Terrence Tao’s analysis:
What are the odds, II: the Venezuelan presidential election
https://terrytao.wordpress.com/2024/08/02/what-are-the-odds-ii-the-venezuelan-presidential-election/
Patrick:
Yes, this is essentially the same analysis as above, just using math language instead of statistics language.
It’s actually one in 200 million if you account for the fact that the numbers must add up to less than the total number of votes. 1 in 400 million if you additionally require that Maduro must win.
Andrew,
I thought you would like to see Walter Mebane’s eforensics analysis of the Venezuelan elections based on the tallies provided by the opposition: https://websites.umich.edu/~wmebane/Venezuela2024.pdf
Very interesting and important stuff!
Here is a simple thought experiment.

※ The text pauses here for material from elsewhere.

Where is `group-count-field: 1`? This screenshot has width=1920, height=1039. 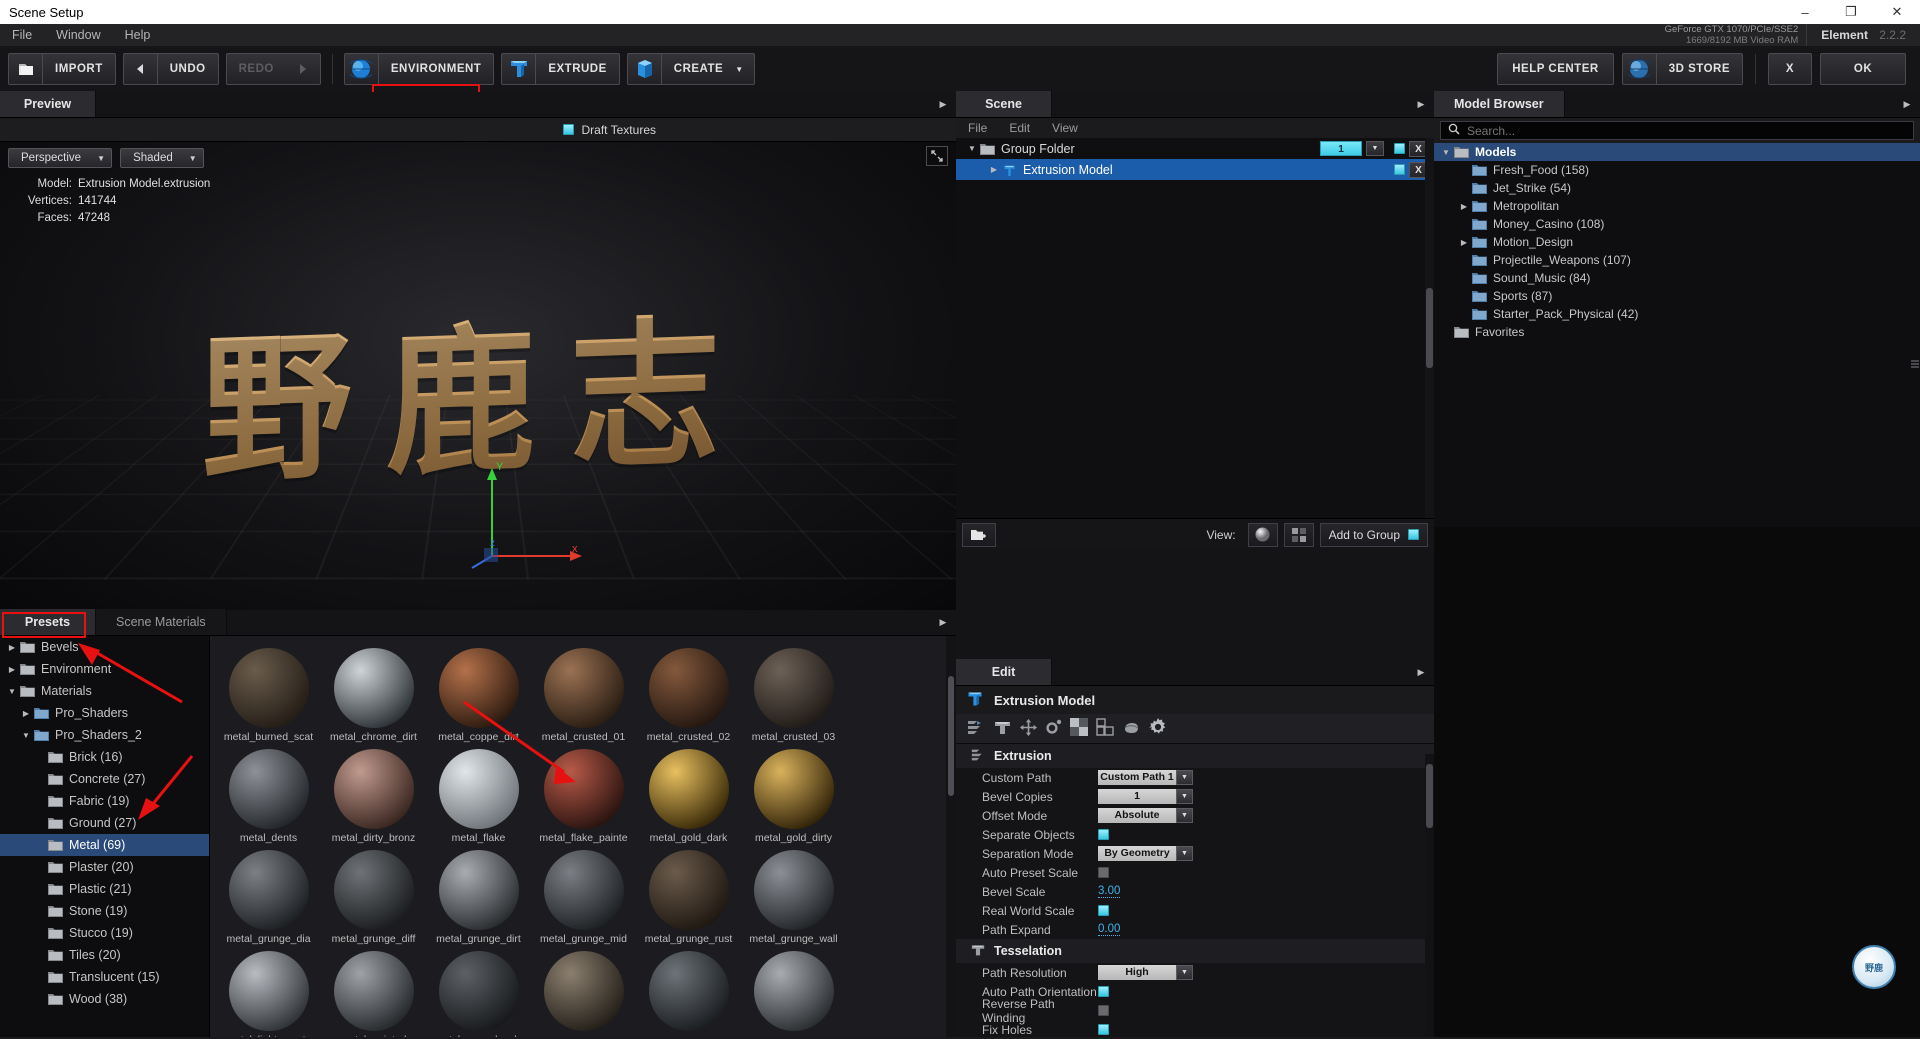
group-count-field: 1 is located at coordinates (1341, 148).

Take a random number x uniformly from some interval, say between 4 million and 6 million (or any other interval for that matter) and let N=10.058.774. Let p=x/N*100 be the percent of x in N, p’ the same percent rounded to the closest 0.1%, and x’ = p’*N rounded to the closest integer. Out of roughly 10 million, 0.1% is about 10,000 people, so our rounding error should be uniform between 0 and about 5,000 people, so, on average, the absolute difference between x and x’ should be about 2500. In the case of the votes for Maduro, this difference is 0. Moreover, in the case of votes for Gonzales, this difference is also 0. Possible, but not likely. This indicates, with overwhelming confidence, that the total number of votes (and the corresponding percents) do not come from adding individual tallies, but in some other way.
I have run extensive simulations and, yes, the mean difference between x and x’ is about 2500.